**REQUIREMENT:** For the word "agent", copy every line of the material that includes it.

**EXTRACTED DATA:**
○ ○ ○ ○ ○
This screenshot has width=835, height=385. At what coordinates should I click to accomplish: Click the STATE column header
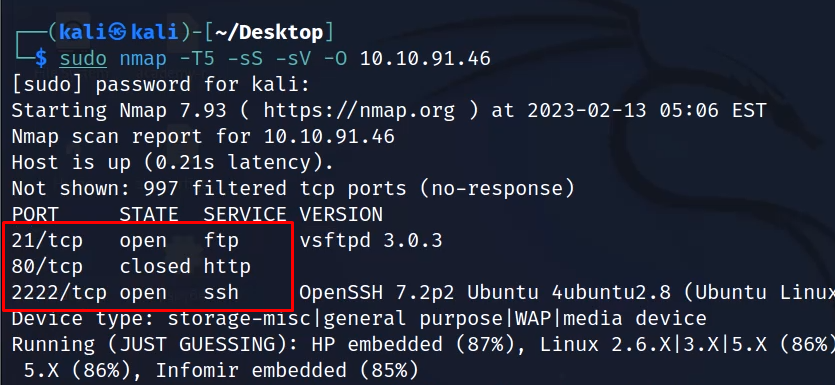click(x=149, y=215)
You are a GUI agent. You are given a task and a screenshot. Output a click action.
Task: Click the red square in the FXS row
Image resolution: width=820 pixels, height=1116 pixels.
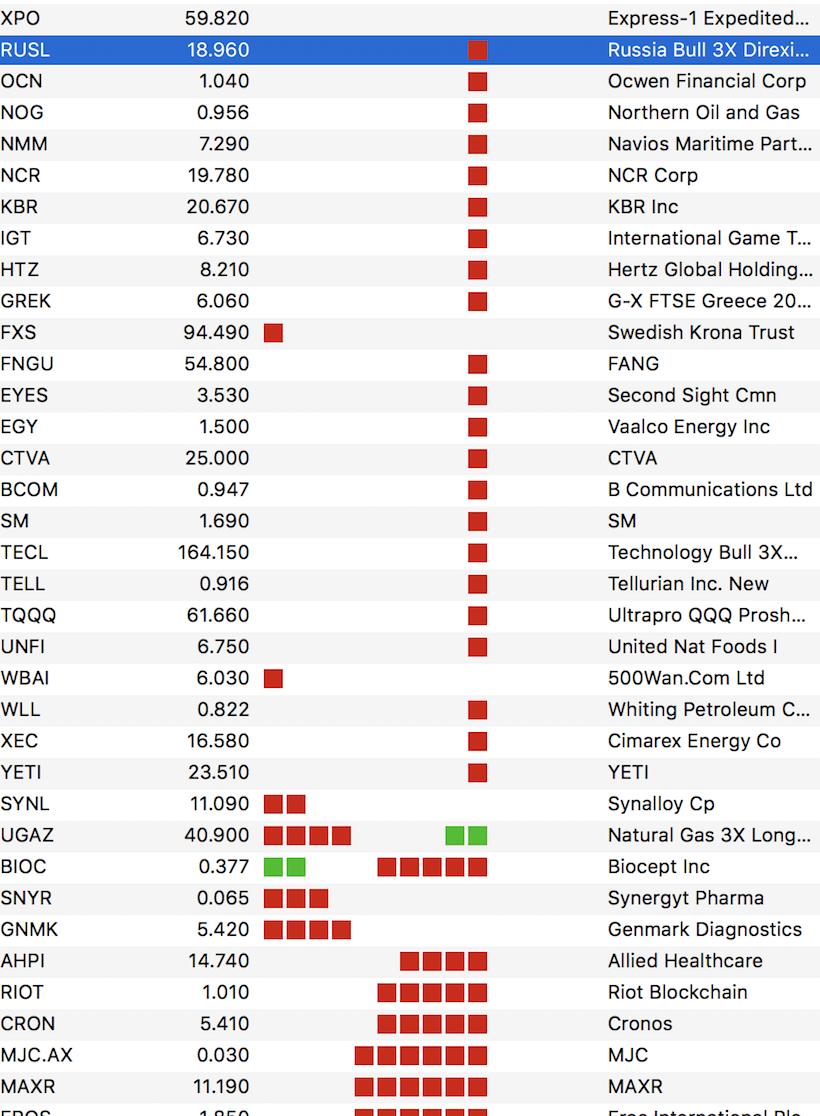coord(273,333)
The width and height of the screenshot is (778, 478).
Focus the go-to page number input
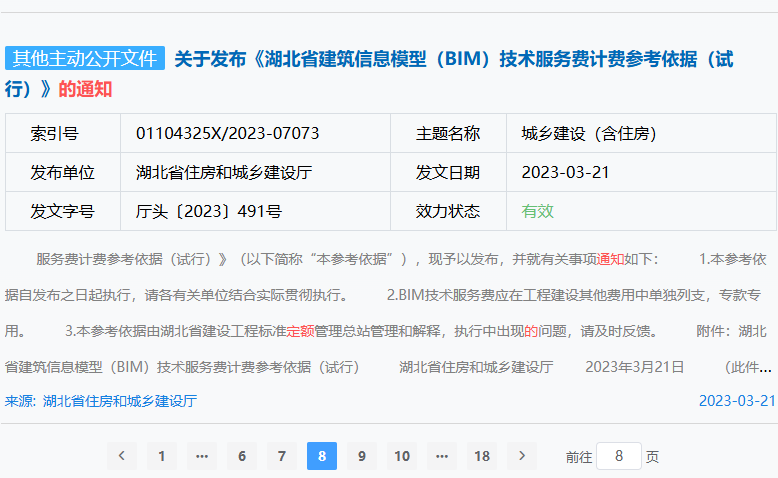[x=619, y=456]
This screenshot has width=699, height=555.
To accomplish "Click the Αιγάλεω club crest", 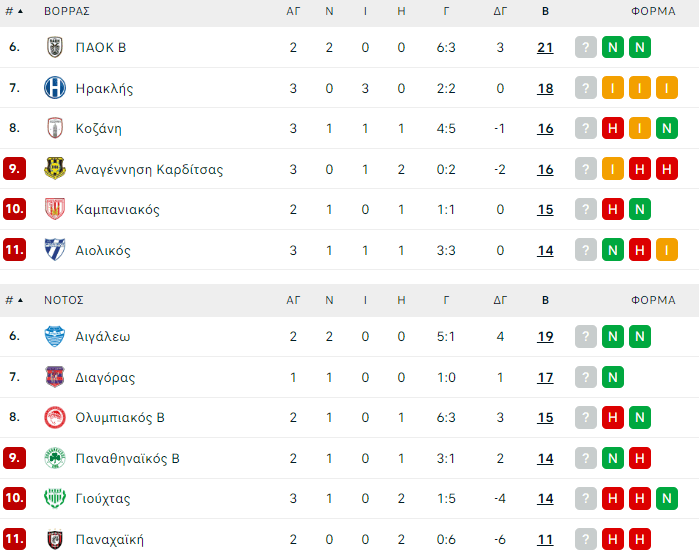I will tap(55, 336).
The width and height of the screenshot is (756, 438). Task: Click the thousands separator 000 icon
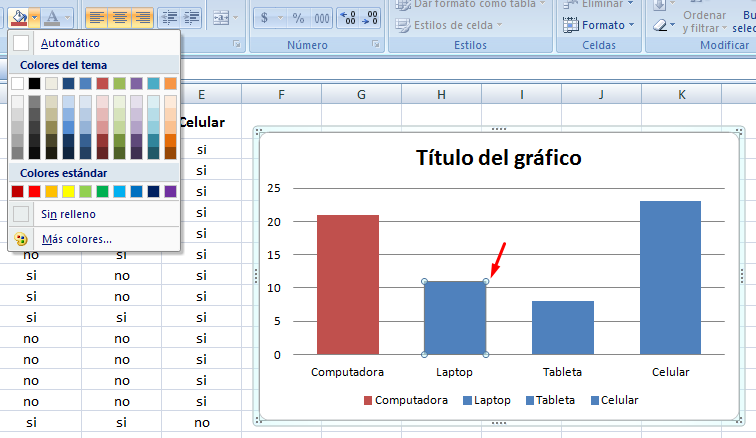click(x=321, y=18)
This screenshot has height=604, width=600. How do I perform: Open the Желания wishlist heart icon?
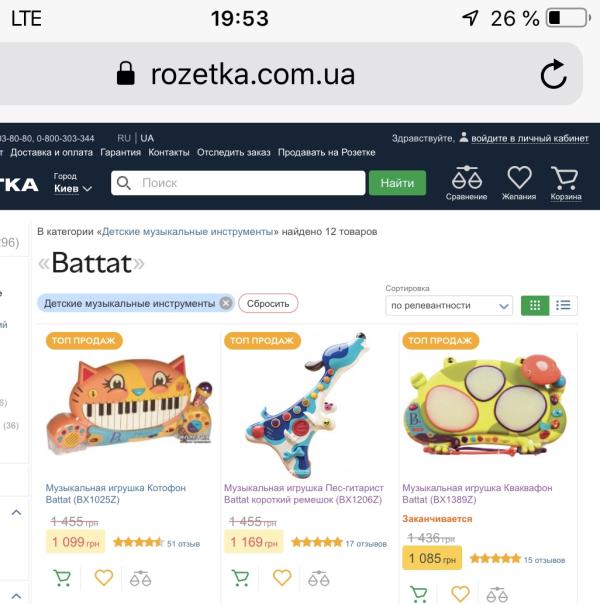point(519,182)
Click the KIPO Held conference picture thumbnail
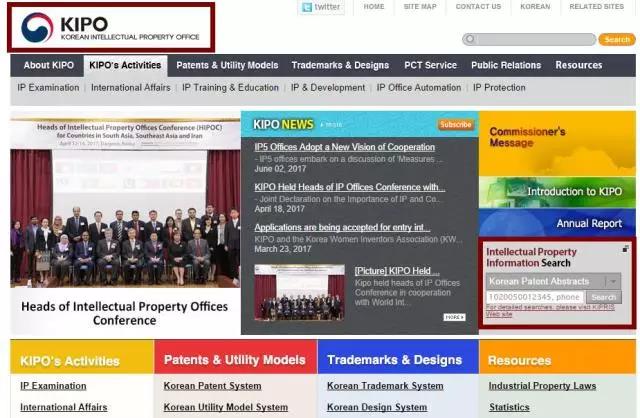 pos(299,292)
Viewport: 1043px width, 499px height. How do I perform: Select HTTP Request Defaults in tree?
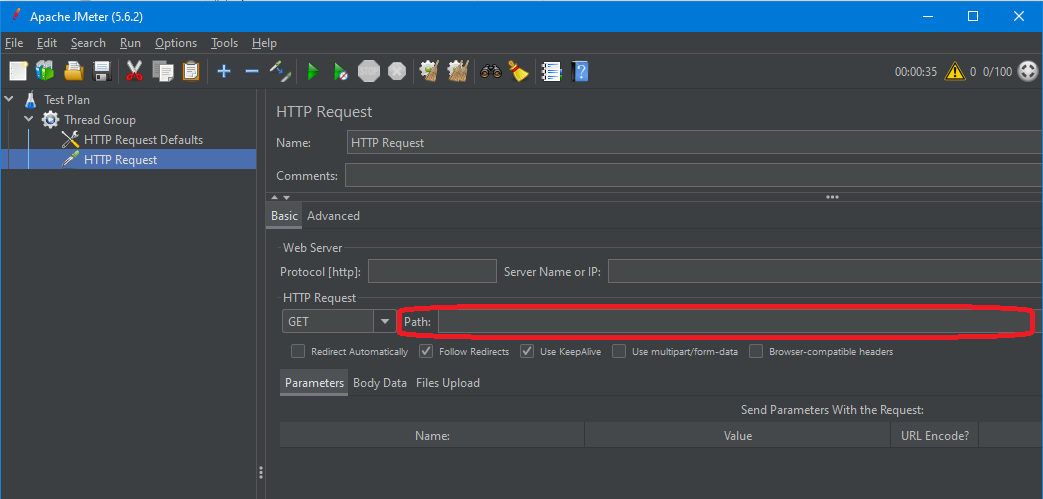pos(143,140)
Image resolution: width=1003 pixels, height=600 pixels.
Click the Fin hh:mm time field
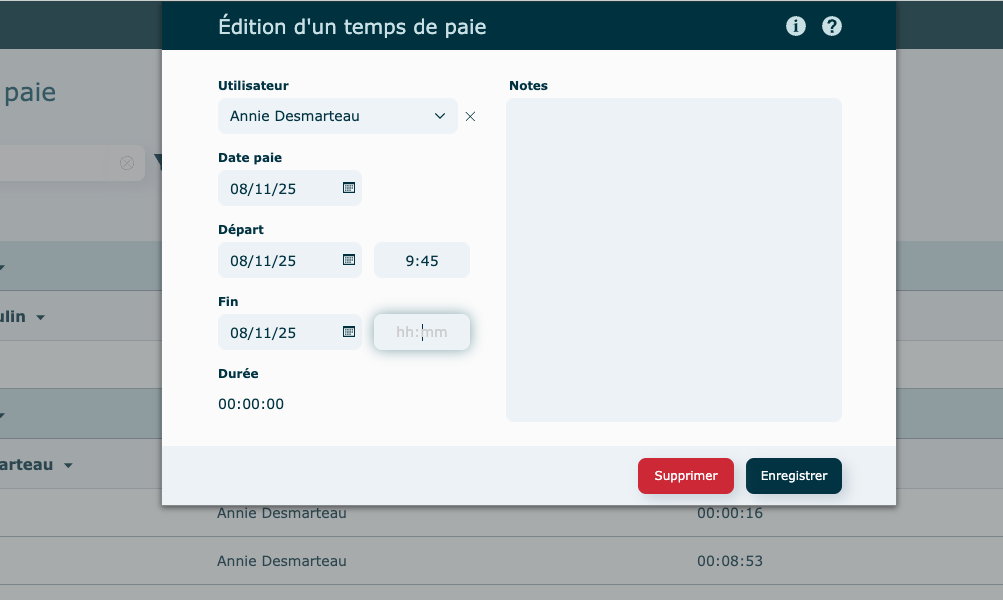421,332
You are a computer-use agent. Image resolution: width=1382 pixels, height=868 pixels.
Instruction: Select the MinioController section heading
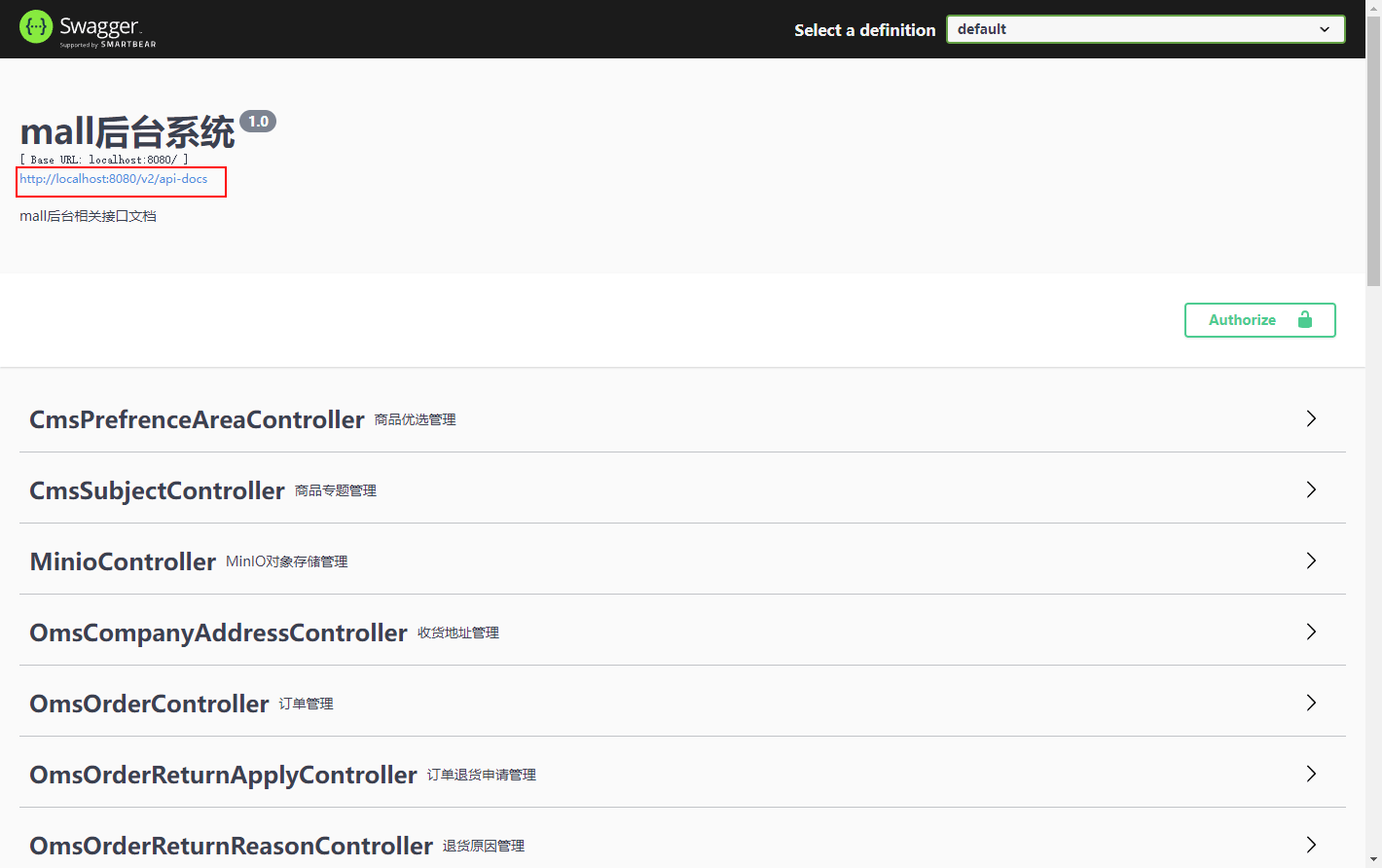(x=123, y=561)
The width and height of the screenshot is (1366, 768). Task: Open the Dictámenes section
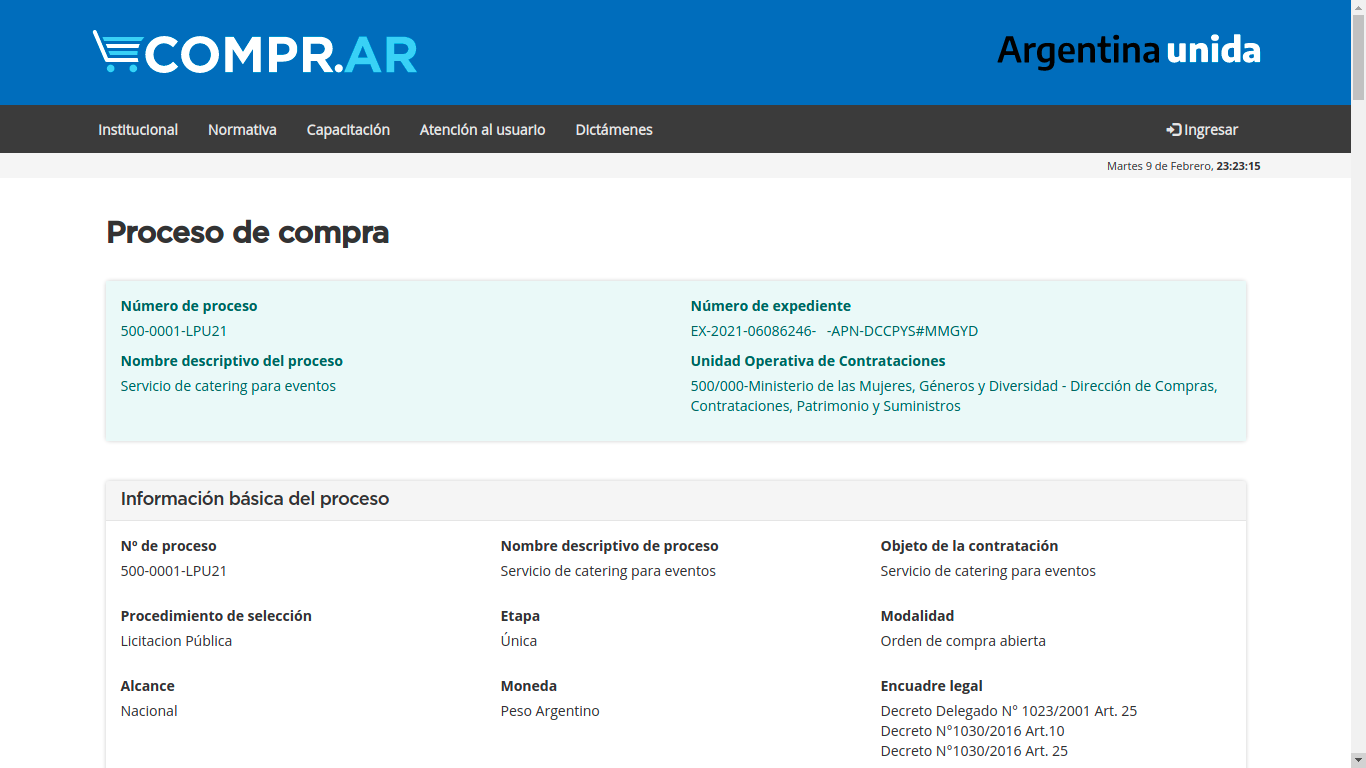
○ ○ ○ ○ ○
**RESULT:**
You are a GUI agent. You are given a task and a screenshot. Output a click action.
You are a computer-use agent. Image resolution: width=1382 pixels, height=868 pixels.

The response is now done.